Figure 5.

The presence of telomerase leads to a reorganization of telomeric chromatin, decrease DDR and replication stress. (a,c,e) Fluorescent microscope images of a single plane of focus of representative ALT, and telomerase+ human brain tumor cells, stained by immunofluorescence (green) combined with Q-FISH (magenta). Antibody against replication stress marker (a, RPA70), DNA damage marker (c, γH2AX), and chromatin methylation marks (e, H3K9me3) were used and counterstaining with DAPI. Insets, dashed frames and arrows show co-localization of immunofluorescence and Q-FISH spots. Scale bar: 5 µm. (b,d,f) Immunofluorescence quantification expressed as the number of foci per nucleus that colocalized with telomeres (n = 25–60 nuclei) for the corresponding samples in (a,c,e); * p < 0.05, *** p < 0.001 between the indicated groups. (g) Fluorescent microscope images of representative ALT and telomerase+ zebrafish brain tumor cells, stained by immunofluorescence (green) combined with Q-FISH (magenta).

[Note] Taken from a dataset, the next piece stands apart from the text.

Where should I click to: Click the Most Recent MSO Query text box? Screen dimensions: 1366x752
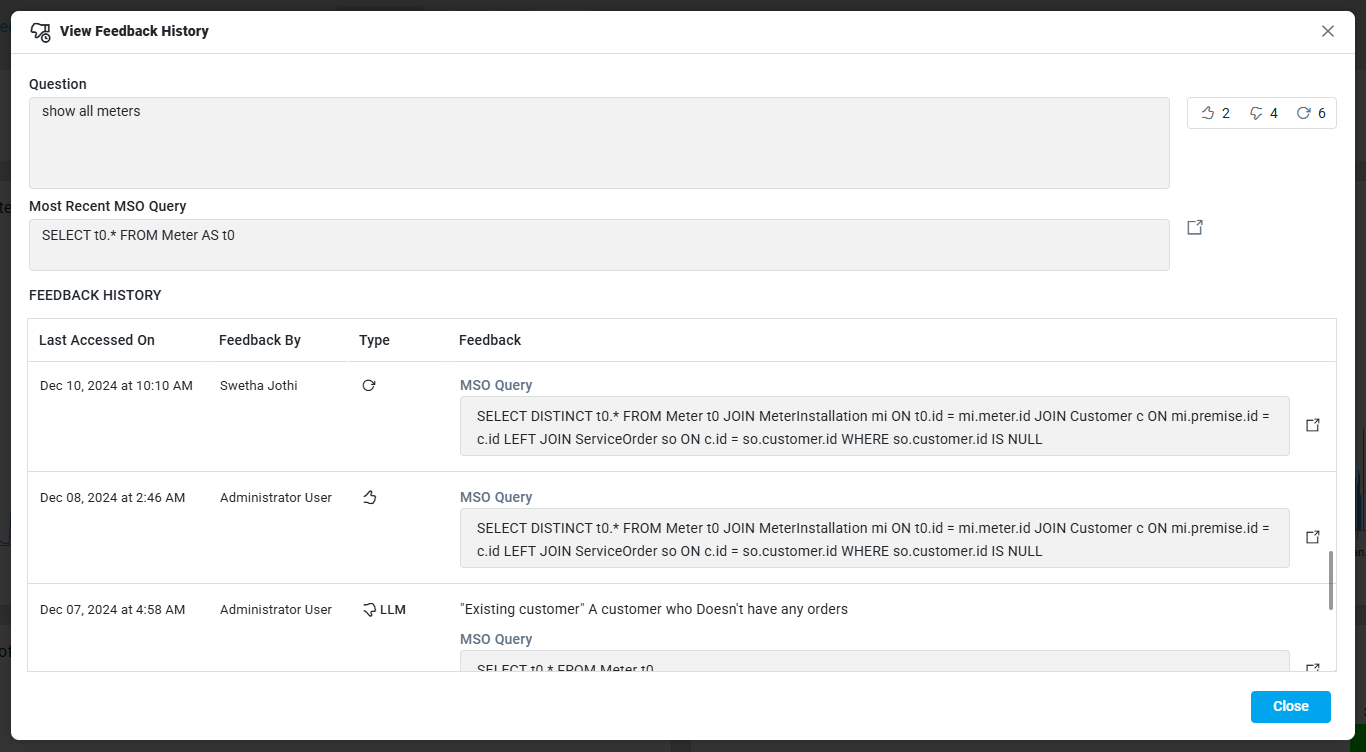(x=598, y=244)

Antibody against a replication stress marker (RPA70), were used and counterstained with DAPI. Scale bar: 5 µm. (h) Immunofluorescence quantification expressed as the number of foci that colocalized with telomeres per nucleus (n = 25–60 nuclei) for the corresponding samples in (g); * p < 0.05, *** p < 0.001 between the indicated groups.